The stage of esophageal adenocarcinomas after neoadjuvant chemotherapy is predictive of outcomes, rather than the stage determined prior to therapy.
The stage of esophageal adenocarcinomas after neoadjuvant chemotherapy is significantly predictive of outcomes, rather than the stage determined prior to therapy, according to a new study. Restaging after the treatment can help clinicians more accurately and effectively decide on surgery or other courses of treatment.
“The absolute benefit of neoadjuvant chemotherapy remains relatively low,” wrote study authors led by Andrew R. Davies, MD, of St. Thomas’ Hospital in London, adding that only about 15% of esophageal cancer patients saw absolute improvements in survival. “Identification of these patients would represent significant clinical progress and could potentially herald patient-specific management.”

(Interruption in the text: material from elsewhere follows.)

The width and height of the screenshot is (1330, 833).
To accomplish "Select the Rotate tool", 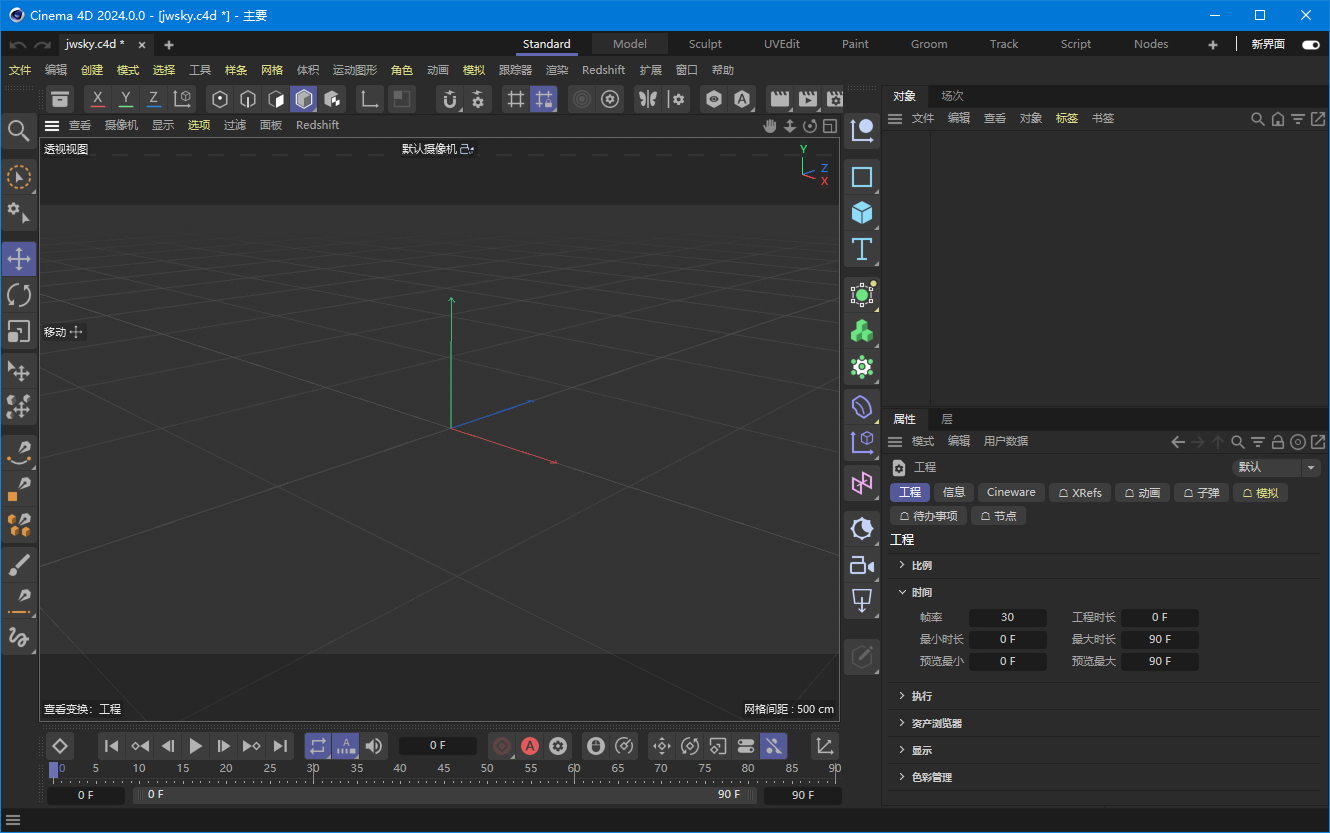I will pyautogui.click(x=19, y=294).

The group analyzed outcomes from 584 patients at two centers in London, 400 of whom (68%) received neoadjuvant chemotherapy. All patients were staged prior to therapy, which was compared with pathologic stage after surgical resection. Results were published online ahead of print in the Journal of Clinical Oncology.
Patients whose tumors were downstaged following chemotherapy (175 patients, 44%) had better survival compared to patients without any tumor response (P < .001). In fact, downstaging was found to be the strongest independent predictor of survival even after adjustment for patient age, tumor grade, clinical tumor stage, lymphovascular invasion, resection margin status, and surgical resection type; the hazard ratio for survival for downstaged patients was 0.43 (95% CI, 0.31-0.59).

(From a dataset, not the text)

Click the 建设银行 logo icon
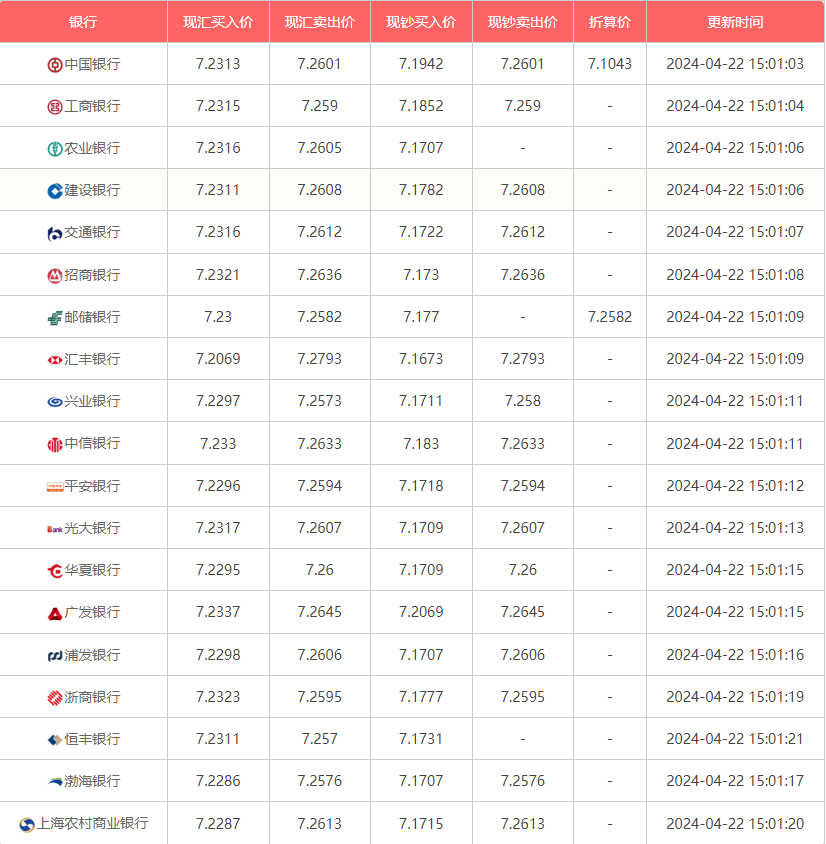 55,191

The patients who were downstaged clearly benefited from some specifics of their response. They experienced lower rates of local recurrence than patients with no response (6% vs 13%; P = .030), as well as systemic recurrence (19% vs 29%; P = .027). They also had improved Mandard tumor regression scores (P < .001).

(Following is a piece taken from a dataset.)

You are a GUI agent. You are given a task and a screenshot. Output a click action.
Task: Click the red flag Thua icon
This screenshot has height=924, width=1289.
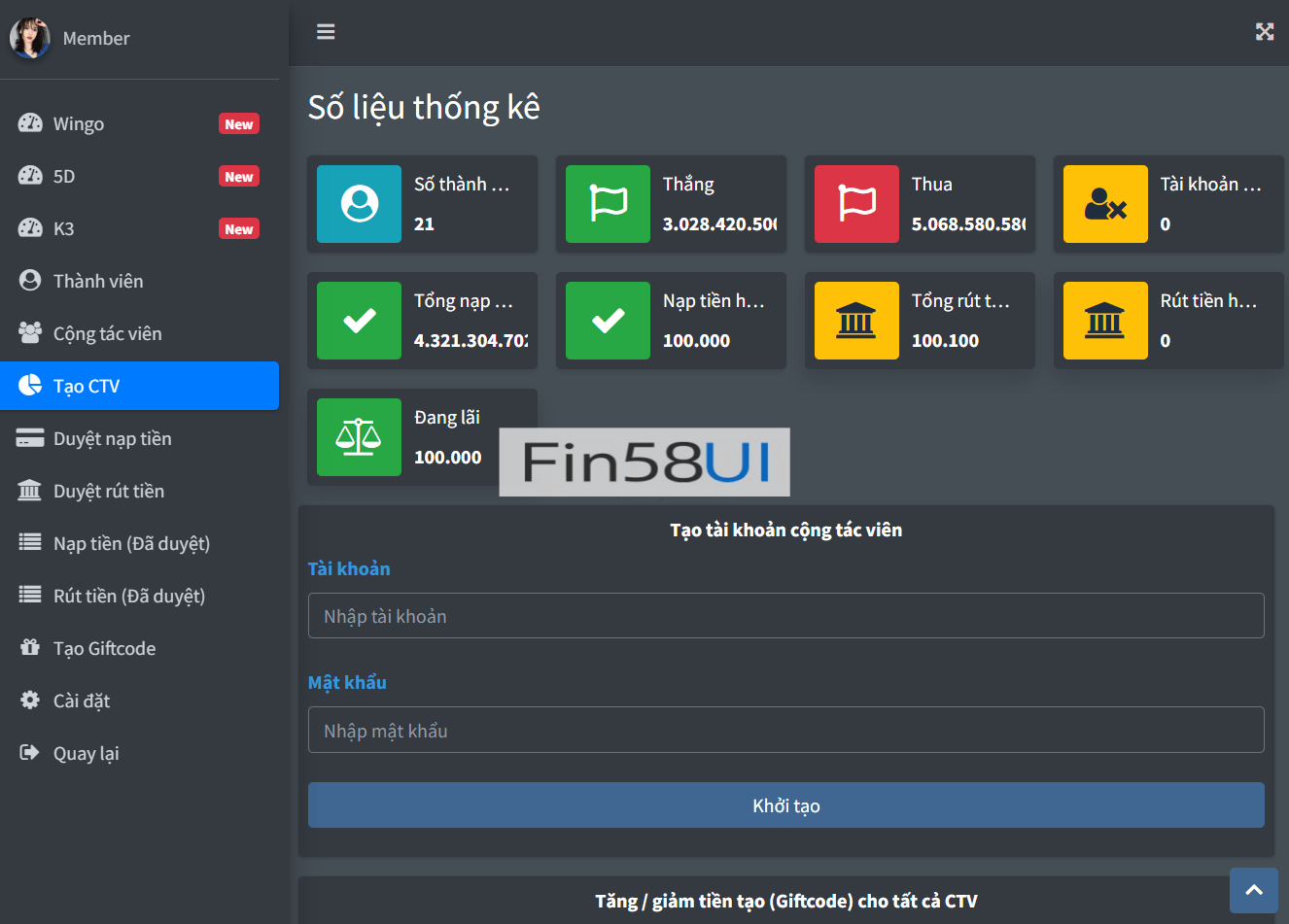point(856,204)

“Patients who had downstaging of their primary tumor after chemotherapy had survival comparable to that of patients with equivalent early-stage tumors who did not require chemotherapy,” the authors wrote. “Thus, tumor stage after neoadjuvant chemotherapy seems to be more important than initial stage at presentation in terms of assessing prognosis.” Specifically, they noted that this finding suggests advanced diagnostic procedures for staging such as PET-CT and MRI should be used for post-therapy staging rather than only at diagnosis. With better post-chemotherapy staging, treatments could potentially be tailored more specifically to individuals.
The mean age of patients was 63 years, and most patients (86%) were men. The overall survival of the full cohort was 80% at 1 year and 45% at 5 years. Surgery consisted of transhiatal esophagectomy in 232 patients, and transthoracic esophagectomy in 353 patients. The most commonly used chemotherapy regimens were ECF (epirubicin, cisplatin, and fluorouracil 5FU), cisplatin and fluorouracil, and epirubicin, cisplatin, and capecitabine; those accounted for 96% of all patients.